Assigned task: Repeat every line that appears below, with nothing altered.

Data excerpts:
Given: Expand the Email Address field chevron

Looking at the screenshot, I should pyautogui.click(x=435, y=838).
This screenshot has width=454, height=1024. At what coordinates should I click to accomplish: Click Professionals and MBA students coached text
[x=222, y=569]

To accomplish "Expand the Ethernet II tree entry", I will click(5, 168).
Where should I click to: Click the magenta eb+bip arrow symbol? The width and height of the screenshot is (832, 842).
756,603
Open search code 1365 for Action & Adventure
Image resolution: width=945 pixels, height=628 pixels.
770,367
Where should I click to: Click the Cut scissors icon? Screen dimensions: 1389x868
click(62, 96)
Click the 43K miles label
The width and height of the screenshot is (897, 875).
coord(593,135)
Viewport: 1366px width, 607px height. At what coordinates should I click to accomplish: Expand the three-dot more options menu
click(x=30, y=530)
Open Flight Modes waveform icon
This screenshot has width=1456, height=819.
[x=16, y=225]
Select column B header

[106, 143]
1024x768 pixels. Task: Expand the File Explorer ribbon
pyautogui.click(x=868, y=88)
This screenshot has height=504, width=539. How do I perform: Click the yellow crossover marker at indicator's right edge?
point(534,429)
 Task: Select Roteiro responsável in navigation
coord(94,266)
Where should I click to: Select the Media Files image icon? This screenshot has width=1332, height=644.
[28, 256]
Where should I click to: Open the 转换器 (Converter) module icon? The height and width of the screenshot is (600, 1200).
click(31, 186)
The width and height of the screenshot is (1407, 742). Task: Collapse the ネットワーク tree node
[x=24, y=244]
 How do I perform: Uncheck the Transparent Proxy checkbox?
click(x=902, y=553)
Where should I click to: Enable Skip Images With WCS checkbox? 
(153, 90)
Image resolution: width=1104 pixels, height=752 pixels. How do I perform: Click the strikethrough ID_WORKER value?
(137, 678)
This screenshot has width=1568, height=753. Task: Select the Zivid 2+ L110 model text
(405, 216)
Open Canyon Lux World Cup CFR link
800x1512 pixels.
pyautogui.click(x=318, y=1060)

Completed exercise:
Given: Expand the Email Address field chevron

Looking at the screenshot, I should pyautogui.click(x=435, y=838).
This screenshot has width=454, height=1024. At what coordinates should I click to accomplish: Click Professionals and MBA students coached text
[x=222, y=569]

To accomplish "Expand the Ethernet II tree entry", I will click(5, 168).
Where should I click to: Click the magenta eb+bip arrow symbol? The width and height of the screenshot is (832, 842).
756,603
Open search code 1365 for Action & Adventure
Image resolution: width=945 pixels, height=628 pixels.
770,367
Where should I click to: Click the Cut scissors icon? Screen dimensions: 1389x868
click(62, 96)
Click the 43K miles label
The width and height of the screenshot is (897, 875).
coord(593,135)
Viewport: 1366px width, 607px height. At what coordinates should I click to accomplish: Expand the three-dot more options menu
click(x=30, y=530)
Open Flight Modes waveform icon
This screenshot has width=1456, height=819.
[x=16, y=225]
Select column B header

[106, 143]
1024x768 pixels. Task: Expand the File Explorer ribbon
pyautogui.click(x=868, y=88)
This screenshot has height=504, width=539. How do I perform: Click the yellow crossover marker at indicator's right edge?
point(534,429)
 Task: Select Roteiro responsável in navigation
coord(94,266)
Where should I click to: Select the Media Files image icon? This screenshot has width=1332, height=644.
[28, 256]
Where should I click to: Open the 转换器 (Converter) module icon? The height and width of the screenshot is (600, 1200).
click(31, 186)
The width and height of the screenshot is (1407, 742). Task: Collapse the ネットワーク tree node
[x=24, y=244]
 How do I perform: Uncheck the Transparent Proxy checkbox?
click(x=902, y=553)
Where should I click to: Enable Skip Images With WCS checkbox? 
(153, 90)
Image resolution: width=1104 pixels, height=752 pixels. How do I perform: Click the strikethrough ID_WORKER value?
(137, 678)
This screenshot has width=1568, height=753. Task: Select the Zivid 2+ L110 model text
(405, 216)
Open Canyon Lux World Cup CFR link
800x1512 pixels.
pyautogui.click(x=318, y=1060)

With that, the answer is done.